Entries provided ::

--------------------

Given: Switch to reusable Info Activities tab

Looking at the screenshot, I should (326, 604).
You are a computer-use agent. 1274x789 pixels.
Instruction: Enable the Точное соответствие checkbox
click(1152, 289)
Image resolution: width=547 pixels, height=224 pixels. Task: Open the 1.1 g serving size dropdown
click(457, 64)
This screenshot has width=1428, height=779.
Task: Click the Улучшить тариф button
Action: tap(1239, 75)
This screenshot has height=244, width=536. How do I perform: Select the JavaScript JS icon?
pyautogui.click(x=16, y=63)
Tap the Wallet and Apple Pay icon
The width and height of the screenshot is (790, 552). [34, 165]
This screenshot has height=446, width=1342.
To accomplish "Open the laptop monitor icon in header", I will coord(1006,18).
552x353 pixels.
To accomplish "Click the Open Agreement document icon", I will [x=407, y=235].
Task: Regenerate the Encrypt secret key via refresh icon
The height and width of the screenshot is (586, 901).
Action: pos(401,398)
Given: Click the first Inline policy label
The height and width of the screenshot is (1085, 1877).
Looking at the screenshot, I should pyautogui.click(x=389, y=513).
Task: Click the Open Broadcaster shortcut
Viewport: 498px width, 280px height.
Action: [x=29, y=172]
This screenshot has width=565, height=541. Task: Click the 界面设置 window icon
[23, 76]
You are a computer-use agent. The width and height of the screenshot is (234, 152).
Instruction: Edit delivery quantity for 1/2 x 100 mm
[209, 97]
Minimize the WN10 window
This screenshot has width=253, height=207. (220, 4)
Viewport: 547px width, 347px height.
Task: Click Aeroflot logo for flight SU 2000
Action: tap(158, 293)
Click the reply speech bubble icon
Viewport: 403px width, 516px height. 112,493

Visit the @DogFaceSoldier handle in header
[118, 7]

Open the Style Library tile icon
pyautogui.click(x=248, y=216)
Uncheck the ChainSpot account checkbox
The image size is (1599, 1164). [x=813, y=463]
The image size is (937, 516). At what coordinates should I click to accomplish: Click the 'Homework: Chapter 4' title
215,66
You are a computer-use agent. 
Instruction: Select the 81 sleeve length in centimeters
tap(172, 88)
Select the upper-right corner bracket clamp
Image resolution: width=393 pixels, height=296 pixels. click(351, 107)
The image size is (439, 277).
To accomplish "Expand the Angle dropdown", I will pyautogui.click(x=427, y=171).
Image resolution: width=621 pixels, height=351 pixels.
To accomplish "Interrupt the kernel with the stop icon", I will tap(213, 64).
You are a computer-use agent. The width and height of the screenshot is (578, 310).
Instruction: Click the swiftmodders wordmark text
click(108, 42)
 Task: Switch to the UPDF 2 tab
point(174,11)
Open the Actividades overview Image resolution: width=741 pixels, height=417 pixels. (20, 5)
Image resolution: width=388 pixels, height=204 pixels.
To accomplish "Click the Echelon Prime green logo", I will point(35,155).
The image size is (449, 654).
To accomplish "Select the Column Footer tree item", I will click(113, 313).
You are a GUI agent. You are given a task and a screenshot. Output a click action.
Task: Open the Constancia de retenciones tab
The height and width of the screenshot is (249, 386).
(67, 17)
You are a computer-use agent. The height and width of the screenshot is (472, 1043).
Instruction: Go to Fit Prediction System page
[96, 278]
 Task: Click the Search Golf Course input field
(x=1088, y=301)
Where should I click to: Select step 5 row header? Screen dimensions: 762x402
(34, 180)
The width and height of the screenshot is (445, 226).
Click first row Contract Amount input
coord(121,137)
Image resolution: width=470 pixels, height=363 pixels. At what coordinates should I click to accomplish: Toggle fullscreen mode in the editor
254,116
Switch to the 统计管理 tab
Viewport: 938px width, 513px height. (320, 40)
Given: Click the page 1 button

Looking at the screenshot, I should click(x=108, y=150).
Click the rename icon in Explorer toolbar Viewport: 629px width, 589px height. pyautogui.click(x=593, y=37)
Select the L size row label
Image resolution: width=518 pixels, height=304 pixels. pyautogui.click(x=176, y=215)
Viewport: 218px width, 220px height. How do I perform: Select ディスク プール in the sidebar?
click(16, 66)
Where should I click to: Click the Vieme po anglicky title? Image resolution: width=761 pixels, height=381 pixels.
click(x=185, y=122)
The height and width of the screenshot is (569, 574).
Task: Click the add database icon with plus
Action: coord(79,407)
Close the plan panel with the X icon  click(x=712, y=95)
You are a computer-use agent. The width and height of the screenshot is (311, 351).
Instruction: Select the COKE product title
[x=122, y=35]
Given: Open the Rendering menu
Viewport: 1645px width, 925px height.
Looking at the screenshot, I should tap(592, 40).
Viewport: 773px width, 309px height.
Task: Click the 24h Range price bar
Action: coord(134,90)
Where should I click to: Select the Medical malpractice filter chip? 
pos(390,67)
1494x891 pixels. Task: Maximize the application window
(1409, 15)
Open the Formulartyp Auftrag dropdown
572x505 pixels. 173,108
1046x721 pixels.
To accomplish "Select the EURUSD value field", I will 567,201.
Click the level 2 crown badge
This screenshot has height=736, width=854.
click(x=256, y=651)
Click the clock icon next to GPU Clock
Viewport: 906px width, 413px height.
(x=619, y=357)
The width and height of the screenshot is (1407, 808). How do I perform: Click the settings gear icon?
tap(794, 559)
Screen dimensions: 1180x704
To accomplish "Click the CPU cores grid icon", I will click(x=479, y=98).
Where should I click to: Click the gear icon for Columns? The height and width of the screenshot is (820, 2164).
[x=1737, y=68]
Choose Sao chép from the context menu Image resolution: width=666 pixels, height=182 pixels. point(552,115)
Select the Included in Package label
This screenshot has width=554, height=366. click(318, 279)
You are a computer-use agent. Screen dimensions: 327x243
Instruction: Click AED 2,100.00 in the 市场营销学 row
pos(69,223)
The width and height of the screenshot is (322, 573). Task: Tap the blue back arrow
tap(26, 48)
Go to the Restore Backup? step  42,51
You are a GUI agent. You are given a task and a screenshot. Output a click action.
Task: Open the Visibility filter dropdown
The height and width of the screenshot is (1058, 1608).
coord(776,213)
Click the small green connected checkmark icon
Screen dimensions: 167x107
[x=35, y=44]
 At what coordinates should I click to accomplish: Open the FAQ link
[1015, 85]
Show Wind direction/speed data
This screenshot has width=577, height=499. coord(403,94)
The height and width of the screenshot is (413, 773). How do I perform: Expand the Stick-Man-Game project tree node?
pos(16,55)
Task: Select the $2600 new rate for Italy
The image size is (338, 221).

--------------------

Task directions ::
Revise the listing above by replacing every occurrence of "Instruction" with "Directive", leaving everything else unchanged.

Answer to the exercise ::
Given: Switch to reusable Info Activities tab

Looking at the screenshot, I should (326, 604).
You are a computer-use agent. 1274x789 pixels.
Directive: Enable the Точное соответствие checkbox
click(1152, 289)
Image resolution: width=547 pixels, height=224 pixels. Task: Open the 1.1 g serving size dropdown
click(457, 64)
This screenshot has width=1428, height=779.
Task: Click the Улучшить тариф button
Action: tap(1239, 75)
This screenshot has height=244, width=536. How do I perform: Select the JavaScript JS icon?
pyautogui.click(x=16, y=63)
Tap the Wallet and Apple Pay icon
The width and height of the screenshot is (790, 552). [34, 165]
This screenshot has height=446, width=1342.
To accomplish "Open the laptop monitor icon in header", I will coord(1006,18).
552x353 pixels.
To accomplish "Click the Open Agreement document icon", I will [x=407, y=235].
Task: Regenerate the Encrypt secret key via refresh icon
The height and width of the screenshot is (586, 901).
Action: pos(401,398)
Given: Click the first Inline policy label
The height and width of the screenshot is (1085, 1877).
Looking at the screenshot, I should pyautogui.click(x=389, y=513).
Task: Click the Open Broadcaster shortcut
Viewport: 498px width, 280px height.
Action: [x=29, y=172]
This screenshot has width=565, height=541. Task: Click the 界面设置 window icon
[23, 76]
You are a computer-use agent. The width and height of the screenshot is (234, 152).
Directive: Edit delivery quantity for 1/2 x 100 mm
[209, 97]
Minimize the WN10 window
This screenshot has width=253, height=207. (220, 4)
Viewport: 547px width, 347px height.
Task: Click Aeroflot logo for flight SU 2000
Action: tap(158, 293)
Click the reply speech bubble icon
Viewport: 403px width, 516px height. 112,493

Visit the @DogFaceSoldier handle in header
[118, 7]

Open the Style Library tile icon
pyautogui.click(x=248, y=216)
Uncheck the ChainSpot account checkbox
The image size is (1599, 1164). [x=813, y=463]
The image size is (937, 516). At what coordinates should I click to accomplish: Click the 'Homework: Chapter 4' title
215,66
You are a computer-use agent. 
Directive: Select the 81 sleeve length in centimeters
tap(172, 88)
Select the upper-right corner bracket clamp
Image resolution: width=393 pixels, height=296 pixels. click(351, 107)
The image size is (439, 277).
To accomplish "Expand the Angle dropdown", I will pyautogui.click(x=427, y=171).
Image resolution: width=621 pixels, height=351 pixels.
To accomplish "Interrupt the kernel with the stop icon", I will tap(213, 64).
You are a computer-use agent. The width and height of the screenshot is (578, 310).
Directive: Click the swiftmodders wordmark text
click(108, 42)
 Task: Switch to the UPDF 2 tab
point(174,11)
Open the Actividades overview Image resolution: width=741 pixels, height=417 pixels. (20, 5)
Image resolution: width=388 pixels, height=204 pixels.
To accomplish "Click the Echelon Prime green logo", I will point(35,155).
The image size is (449, 654).
To accomplish "Select the Column Footer tree item", I will click(113, 313).
You are a GUI agent. You are given a task and a screenshot. Output a click action.
Task: Open the Constancia de retenciones tab
The height and width of the screenshot is (249, 386).
(67, 17)
You are a computer-use agent. The height and width of the screenshot is (472, 1043).
Directive: Go to Fit Prediction System page
[96, 278]
 Task: Click the Search Golf Course input field
(x=1088, y=301)
Where should I click to: Select step 5 row header? Screen dimensions: 762x402
(34, 180)
The width and height of the screenshot is (445, 226).
Click first row Contract Amount input
coord(121,137)
Image resolution: width=470 pixels, height=363 pixels. At what coordinates should I click to accomplish: Toggle fullscreen mode in the editor
254,116
Switch to the 统计管理 tab
Viewport: 938px width, 513px height. (320, 40)
Given: Click the page 1 button

Looking at the screenshot, I should click(x=108, y=150).
Click the rename icon in Explorer toolbar Viewport: 629px width, 589px height. pyautogui.click(x=593, y=37)
Select the L size row label
Image resolution: width=518 pixels, height=304 pixels. pyautogui.click(x=176, y=215)
Viewport: 218px width, 220px height. How do I perform: Select ディスク プール in the sidebar?
click(16, 66)
Where should I click to: Click the Vieme po anglicky title? Image resolution: width=761 pixels, height=381 pixels.
click(x=185, y=122)
The height and width of the screenshot is (569, 574).
Task: Click the add database icon with plus
Action: coord(79,407)
Close the plan panel with the X icon  click(x=712, y=95)
You are a computer-use agent. The width and height of the screenshot is (311, 351).
Directive: Select the COKE product title
[x=122, y=35]
Given: Open the Rendering menu
Viewport: 1645px width, 925px height.
Looking at the screenshot, I should tap(592, 40).
Viewport: 773px width, 309px height.
Task: Click the 24h Range price bar
Action: coord(134,90)
Where should I click to: Select the Medical malpractice filter chip? 
pos(390,67)
1494x891 pixels. Task: Maximize the application window
(1409, 15)
Open the Formulartyp Auftrag dropdown
572x505 pixels. 173,108
1046x721 pixels.
To accomplish "Select the EURUSD value field", I will 567,201.
Click the level 2 crown badge
This screenshot has height=736, width=854.
click(x=256, y=651)
Click the clock icon next to GPU Clock
Viewport: 906px width, 413px height.
(x=619, y=357)
The width and height of the screenshot is (1407, 808). How do I perform: Click the settings gear icon?
tap(794, 559)
Screen dimensions: 1180x704
To accomplish "Click the CPU cores grid icon", I will click(x=479, y=98).
Where should I click to: Click the gear icon for Columns? The height and width of the screenshot is (820, 2164).
[x=1737, y=68]
Choose Sao chép from the context menu Image resolution: width=666 pixels, height=182 pixels. point(552,115)
Select the Included in Package label
This screenshot has width=554, height=366. click(318, 279)
You are a computer-use agent. Screen dimensions: 327x243
Directive: Click AED 2,100.00 in the 市场营销学 row
pos(69,223)
The width and height of the screenshot is (322, 573). Task: Tap the blue back arrow
tap(26, 48)
Go to the Restore Backup? step  42,51
You are a GUI agent. You are given a task and a screenshot. Output a click action.
Task: Open the Visibility filter dropdown
The height and width of the screenshot is (1058, 1608).
coord(776,213)
Click the small green connected checkmark icon
Screen dimensions: 167x107
[x=35, y=44]
 At what coordinates should I click to accomplish: Open the FAQ link
[1015, 85]
Show Wind direction/speed data
This screenshot has width=577, height=499. coord(403,94)
The height and width of the screenshot is (413, 773). How do I perform: Expand the Stick-Man-Game project tree node?
pos(16,55)
Task: Select the $2600 new rate for Italy
The image size is (338, 221).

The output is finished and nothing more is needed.